Lei ha la fama di tombeur de femme (non so se esiste ancora il termine).
(Sorride) “Diciamo che ho sempre gestito il rapporto con le donne e che mi sento benissimo con loro. Ma soprattutto cerco di essere sempre corretto anche se alla fine le storie si chiudono. lo sono spesso per mia iniziativa: diciamo che prendo il coraggio al posto delle mie compagne, invece di portare avanti un rapporto logorato e coltivare le sue ceneri. Adesso, sono felice, e spero per sempre, con Roberta Lucca con cui sto insieme da sette anni, e che mi ha dato una bambina bellissima, Ginevra. Io ammiro Roberta è una madre straordinaria e ha 32 anni meno di me e si occupa di tutto: insieme siamo felici e ora è con me in Uomo e Galantuomo”.

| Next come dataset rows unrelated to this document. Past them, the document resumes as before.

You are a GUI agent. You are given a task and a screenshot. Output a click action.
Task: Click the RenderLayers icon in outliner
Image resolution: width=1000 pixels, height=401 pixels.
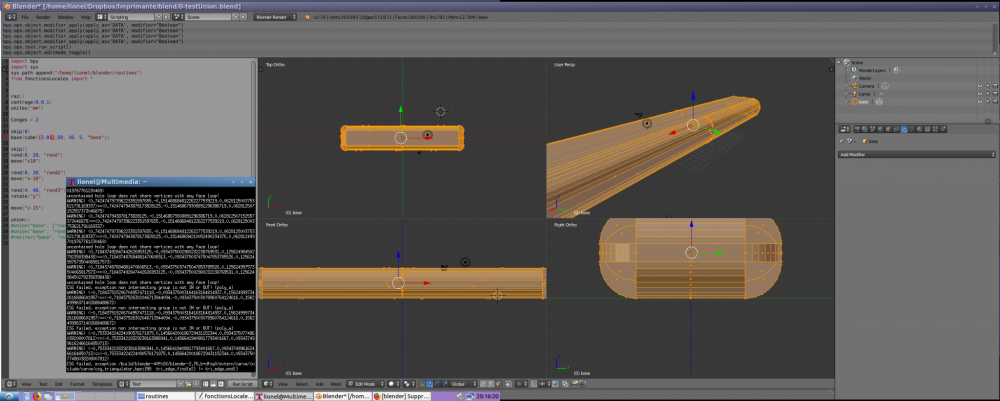[x=852, y=70]
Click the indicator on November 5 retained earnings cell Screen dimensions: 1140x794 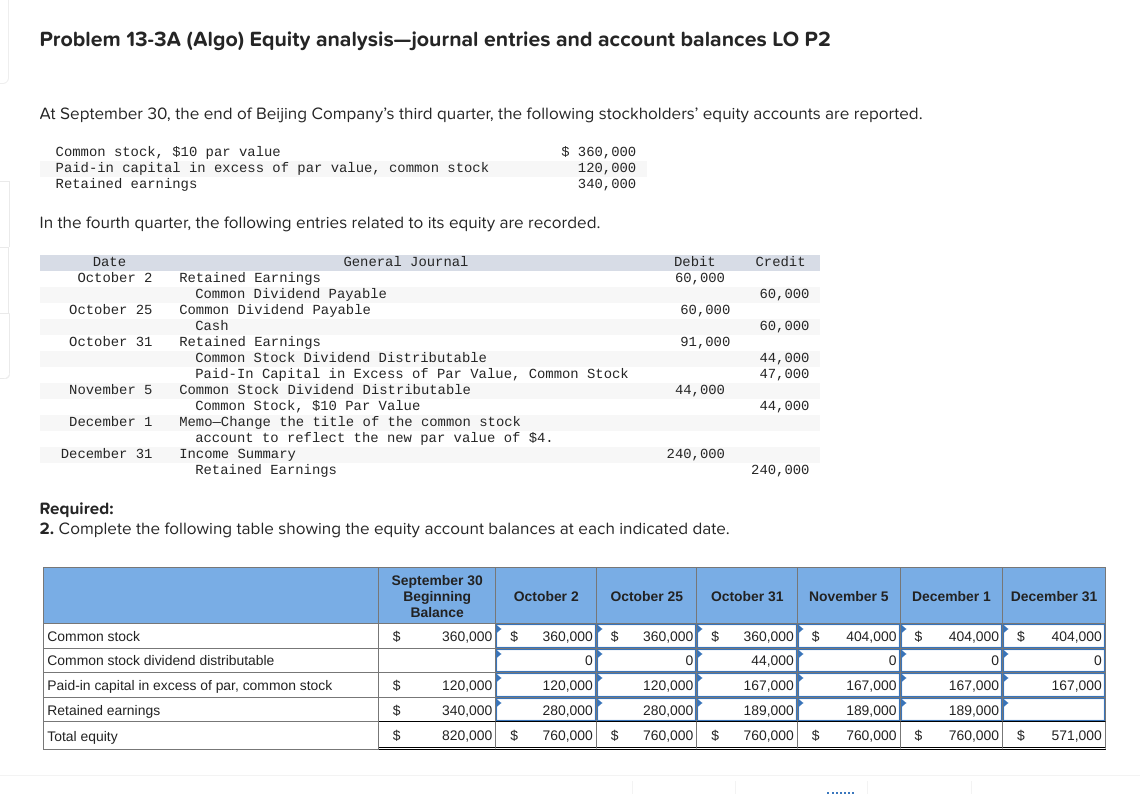[x=801, y=704]
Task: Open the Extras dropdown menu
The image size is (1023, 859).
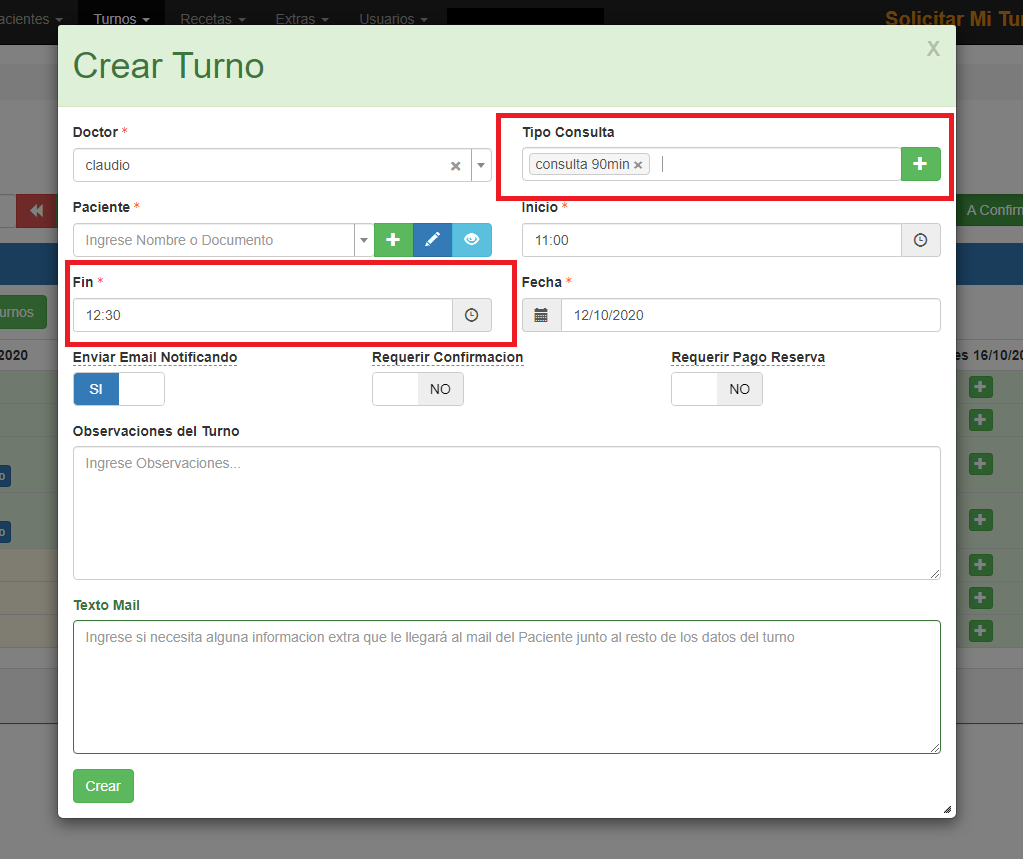Action: (x=301, y=19)
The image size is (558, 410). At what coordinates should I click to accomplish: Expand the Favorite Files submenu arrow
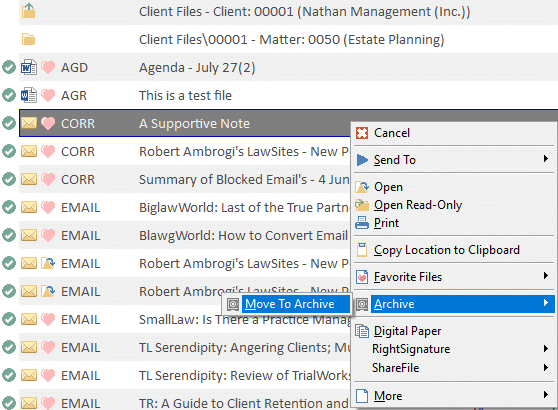pos(546,276)
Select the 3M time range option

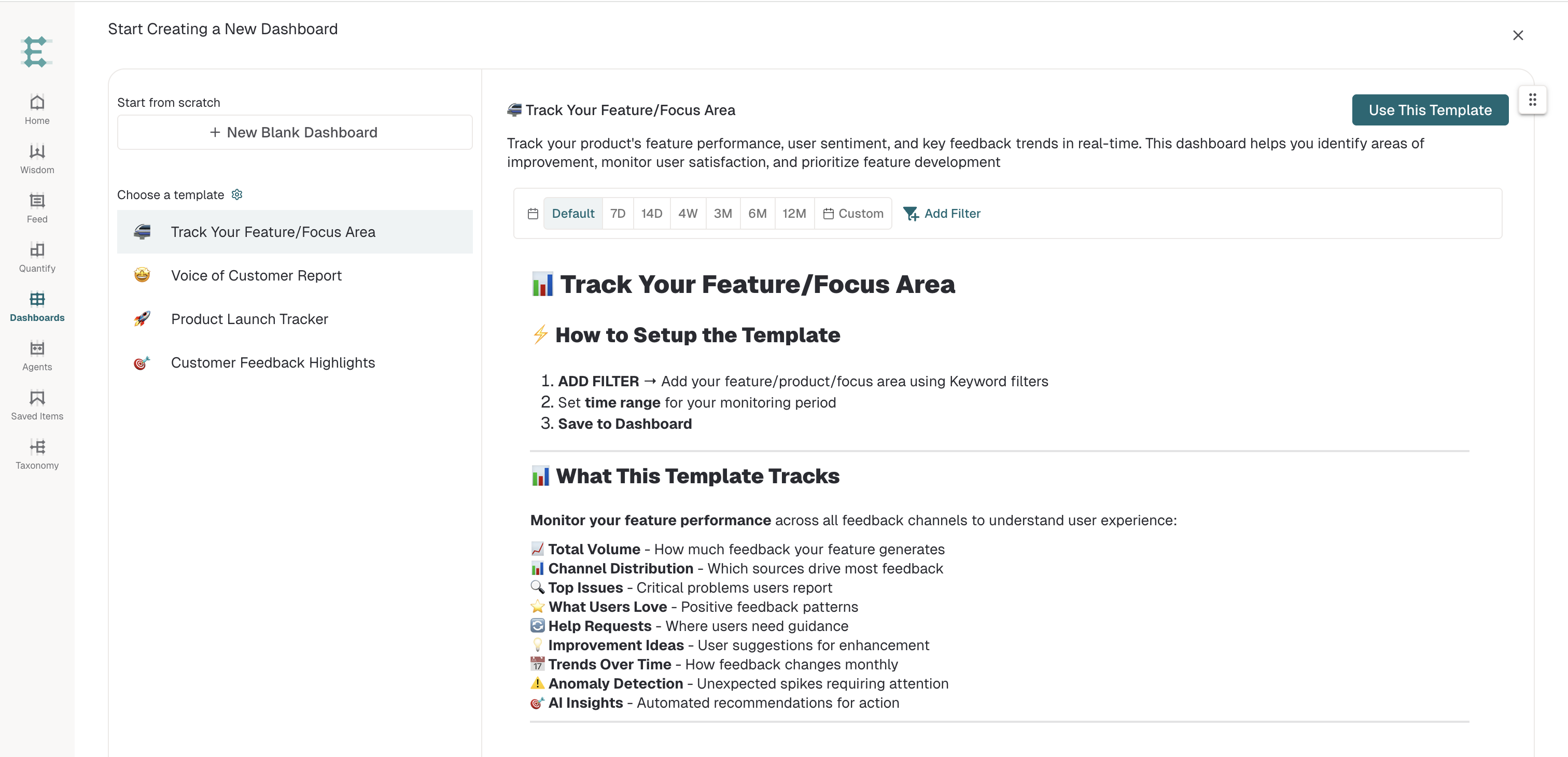coord(722,214)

Gleijeses, lei ha anche un figlio attore molto grande, non è geloso della baby?
“Ma no.. Lorenzo ha 43 anni è adulto, anzi, è felice di avere una sorellina. È molto tenero con lei. Lavoriamo tanto insieme ed è bravissimo: è stato premio Ubu come Nuovo attore nel 2006. Ha iniziato a lavorare con me che aveva 9 anni, poi ha intrapreso nuove strade e ha fatto benissimo perché è molto bravo: fino ai 18 anni con me ha fatto un bel po’ di spettacoli che ha affrontato un po’ come gioco, e senza ansie”.
Cosa pensa del teatro autorale napoletano che non è messo in scena a Napoli?
“Accidenti. Sono arrabbiatissimo per questa cosa. Ma i teatri nazionali che ci stanno a fare, chiedo. Sono loro che dovrebbero occuparsi del Novecento italiano, sennò a chi la passiamo la nostra eredità culturale? È vero, a Napoli non fanno un testo napoletano, non c’è Di Giacomo, Bracco, Viviani, Eduardo, Patroni Griffi, sono tutti lì ad aspettare che qualcuno si accorga di loro. Ma perché prendere testi stranieri assurdi e caldeggiare quando abbiamo i nostri meravigliosi autori da portare avanti? Ma che senso ha? Io sono qui sempre sulle barricate, che credo al teatro, a quello che porta, a quello che rappresenta, cioè il sapere popolare. E anche il volere popolare, fatto di sentimenti, situazioni che hanno valori universali”.
Tutta la vita con il teatro di Geppy Gleijeses contro l’angoscia e l’invadenza di barbarie -pare- inarrestabili.
“Perché prendere testi stranieri assurdi quando abbiamo i nostri meravigliosi autori da portare avanti?”